One of the most well known activation functions is sigmoid function often referred to simply as sgmoid. Sigmoid is well known to be used in logistic regression. Sigmoid holds some very interesting properties which make it a natural choice of neuron activation function in ANN classifiers. If we look closely on the sigmoid function on the graph below we can see that it resembles a continuous approximation of step function found in transistor switches which can be used to signal binary output (on or off). In fact, we could show that by tuning sigmoid parameters we could get a pretty good approximation of the step fuction. The ability to simulate a simple switch with boolean behavior is handy for classifiers which need to decide whether the newly observed data belongs to a particular class of objects or not.
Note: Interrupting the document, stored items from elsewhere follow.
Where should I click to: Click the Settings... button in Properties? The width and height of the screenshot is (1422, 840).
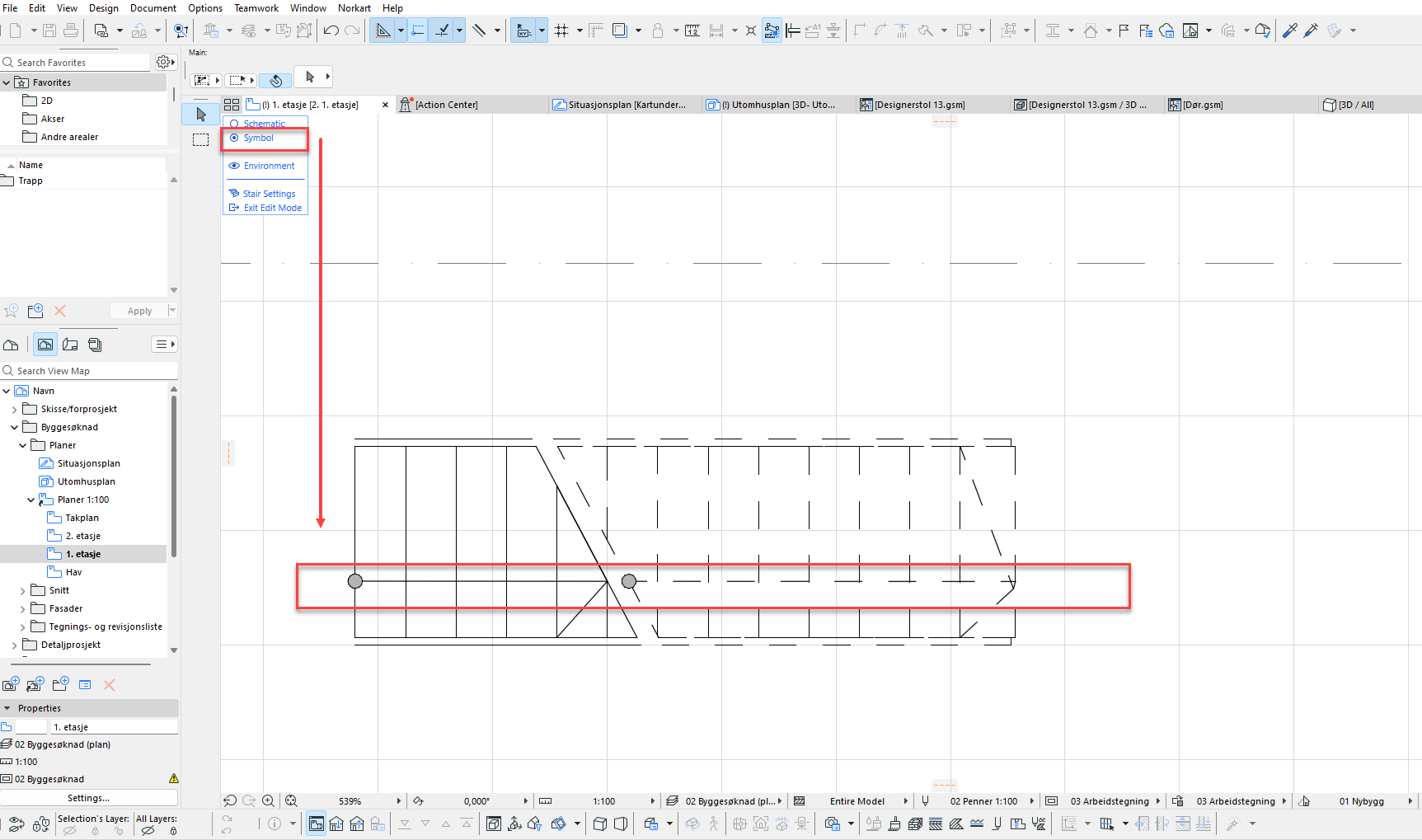tap(88, 798)
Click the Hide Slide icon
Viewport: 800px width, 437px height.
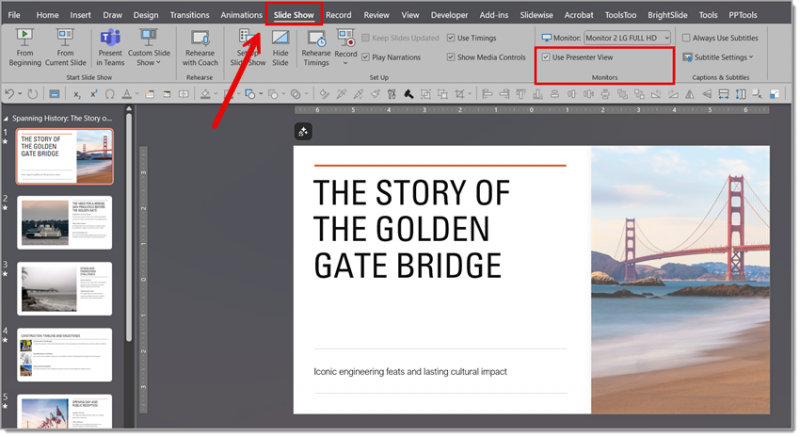click(280, 38)
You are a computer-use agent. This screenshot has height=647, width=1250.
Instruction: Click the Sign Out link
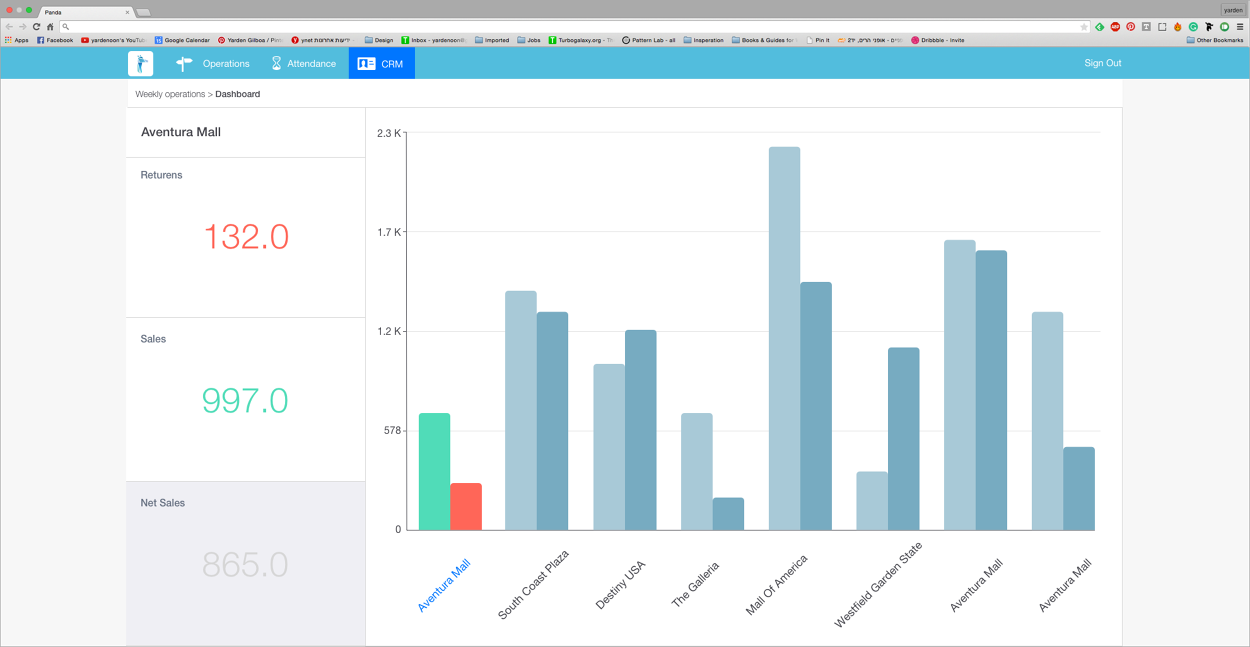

I mentioned earlier that if the output neuron saturates then the network stops learning. Saturation means there is no rate change happening which means the derivative in any saturation point is \(\approx 0\). This means that the partial derivation of cost function by weights in the equation mentioned earlier tends to get to \(\approx 0\). This is exactly the case with sigmoid function. Notice on the graph above how sigmoid eventually saturates on \(0\) (when \(x \ll 0\)) or \(1\) (when \(x \gg 0\)). Sigmoid suddenly doesn’t seem like the best choice for the activation function, at least not for the network output neurons. Luckily, by choosing a particular kind of cost function we can subdue the effect of neuron saturation to some degree. Let’s have a look at what would such cost function look like.
Cost function and neuron activations
Cost function is a crucial concept for many machine learning algorithms, not just backpropagation. It measures the error of computed output for a given input with regards to expected result. Cost function output must be non-negative by definition. As I will show you later on, good choice of the cost function can hugely improve the performance of ANN learning whilst a bad choice can lead to suboptimal results. There are several kinds of cost functions available. Probably the most well known one is quadratic cost function.
Quadratic cost function calculates mean squared error (MSE) for a given input and expected output:
$$ C = \frac{1}{2n}\sum_{k=1}^{n} \lVert y - a^L \rVert^2 $$
where \(n\) is the number of training samples, \(y\) is the desired output, \(L\) represents the number of layers in ANN, so $$a^L$$ is the activation of the output layer neuron for a particular input.
Whilst MSE is suitable for many tasks in machine learning, we could prove that it’s not the best choice of the cost function for ANN classifiers. At least not for the ones that use the sigmoid activation in the output layer. The main reason for that is that this combination of activation and cost can slow down ANN learning.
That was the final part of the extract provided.